Avec une pointe d’ironie et de sarcasme, la fondatrice et PDG Cindy Bérard de Technologies Huldu inc., personnifiée par la convaincante Emmanuelle Lussier Martinez, témoigne, à la manière d’une conférencière, des leçons apprises en fonction des épreuves traversées sur le chemin de sa réussite. Faisant ressortir l’hypocrisie du monde des affaires, son récit offre une vision beaucoup moins glorieuse du succès, mais ce n’est pas sans plaisir que le public y trouve une résonance avec la réalité. Autour de la protagoniste gravitent des personnages colorés et attachants que toute la distribution livre avec une sensibilité inspirant l’empathie, malgré un niveau de jeu souvent plus près de la caricature que du réalisme. Mention spéciale à Stéphane Demers qui, grâce aux costumes simples, mais justes, de Mérédith Caron, démontre toute sa polyvalence en offrant trois personnages bien distincts et crédibles. Ayant donné un caractère plus énergique à leur personnage respectif, Isabeau Blanche et Patrick Emmanuel Abellard apportent une belle vivacité sur scène qui contraste avec le caractère plus sévère amené par Lussier Martinez. S’ajoutant plus tard à l’équipe d’entrepreneurs, le personnage assez terre à terre de Joëlle Paré-Beaulieu détonne d’une manière assez drastique pour en être comique. Quant à la performance de Maxime Mailloux et Anne Trudel, elle parait gagner en intensité et en sincérité grâce à l’utilisation des caméras et la proximité qu’elles permettent d’obtenir.
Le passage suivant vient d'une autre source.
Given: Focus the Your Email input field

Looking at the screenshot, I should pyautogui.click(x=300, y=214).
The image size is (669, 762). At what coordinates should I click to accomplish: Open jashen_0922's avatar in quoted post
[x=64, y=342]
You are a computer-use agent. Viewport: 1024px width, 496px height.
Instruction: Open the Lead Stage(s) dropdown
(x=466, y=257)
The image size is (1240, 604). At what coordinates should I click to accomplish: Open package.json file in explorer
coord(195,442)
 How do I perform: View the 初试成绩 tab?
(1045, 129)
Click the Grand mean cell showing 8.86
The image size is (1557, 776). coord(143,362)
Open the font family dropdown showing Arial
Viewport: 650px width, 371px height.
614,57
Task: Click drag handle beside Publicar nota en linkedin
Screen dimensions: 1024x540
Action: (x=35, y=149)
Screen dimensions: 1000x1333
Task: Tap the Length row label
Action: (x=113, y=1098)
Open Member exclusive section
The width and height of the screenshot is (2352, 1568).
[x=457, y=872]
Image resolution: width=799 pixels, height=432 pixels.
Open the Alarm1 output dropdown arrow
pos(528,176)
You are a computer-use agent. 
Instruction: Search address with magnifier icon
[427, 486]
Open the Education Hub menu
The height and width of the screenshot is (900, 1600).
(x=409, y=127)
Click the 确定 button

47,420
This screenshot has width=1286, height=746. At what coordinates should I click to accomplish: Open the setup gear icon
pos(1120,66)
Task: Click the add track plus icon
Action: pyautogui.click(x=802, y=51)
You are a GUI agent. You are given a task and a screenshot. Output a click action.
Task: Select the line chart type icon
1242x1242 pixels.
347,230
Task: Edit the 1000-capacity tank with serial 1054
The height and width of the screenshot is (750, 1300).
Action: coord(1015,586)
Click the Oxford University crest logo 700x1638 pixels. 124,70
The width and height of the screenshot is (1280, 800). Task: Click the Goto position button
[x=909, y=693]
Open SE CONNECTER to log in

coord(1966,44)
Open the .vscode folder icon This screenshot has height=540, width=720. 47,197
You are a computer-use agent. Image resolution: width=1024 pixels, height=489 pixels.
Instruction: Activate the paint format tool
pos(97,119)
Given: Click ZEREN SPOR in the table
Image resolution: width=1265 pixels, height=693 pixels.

Il faut dire que, lors de scènes particulièrement hautes en émotions, la possibilité de voir le visage des interprètes de plus près ajoute un degré de vulnérabilité qui va droit au cœur. Par son aspect cinématographique, le spectacle est une occasion, pour le public, d’avoir un rapport beaucoup plus intime avec les personnages que durant une représentation purement théâtrale. Si les plans plus rapprochés de leur visage servent l’aplomb des interprètes de belle façon et captivent l’attention, elle rend plus difficile l’appréciation du travail de conception puisque l’auditoire se voit imposer le point de vue de la caméra plutôt que d’avoir accès à une vue d’ensemble comme au théâtre. Le fait qu’il reste possible de reconnaître que le tournage a eu lieu sur scène déconstruit l’illusion de réalisme normalement recherchée au cinéma. Sans se gêner de montrer, à l’écran, les projecteurs servant à éclairer la scène tout en conservant l’idée que les rideaux permettent l’existence d’une coulisse à l’abri des regards, Traversy permet à l’auditoire d’être témoin des rouages de la construction d’une réalité illustrant parfaitement la présence inévitable de « bullshit » au quotidien. Le travail de Cédric Lord aux décors et celui de l’accessoiriste Normand Blais ne font que renforcer cette idée de construction alors que, lorsque le plan est plus éloigné, il est facile de distinguer les limites de l’espace de jeu par rapport à l’ensemble de la scène rappelant inévitablement que l’action est une représentation théâtrale et que de simples éléments sont nécessaires pour faire croire à la réalité présentée.

Dans l’ensemble, offrir la pièce Manuel de la vie sauvage en captation vidéo demeure un choix intéressant bien que celui-ci soit légèrement au détriment de sa théâtralité. Comme l’œuvre met en lumière l’idée de faire l’usage de tactiques pour embellir une réalité souvent plus terne ou celle de volontairement en montrer qu’un aspect, la création d’un format plus cinématographique semble à propos. La caméra donne l’occasion au public de se faire raconter une histoire sans avoir l’obligation d’en saisir les conventions et simplement apprécier le discours bien ficelé de son auteur. Si le travail des concepteurs est moins perceptible au profit de la portée du discours, sa subtile présence permet aux interprètes d’être les porte-paroles de personnages ayant un côté loufoque plus près du jeu théâtral qui faire rire, mais une humanité crédible qui émeut suffisamment pour s’intéresser à ce qui leur arrive du début à la fin.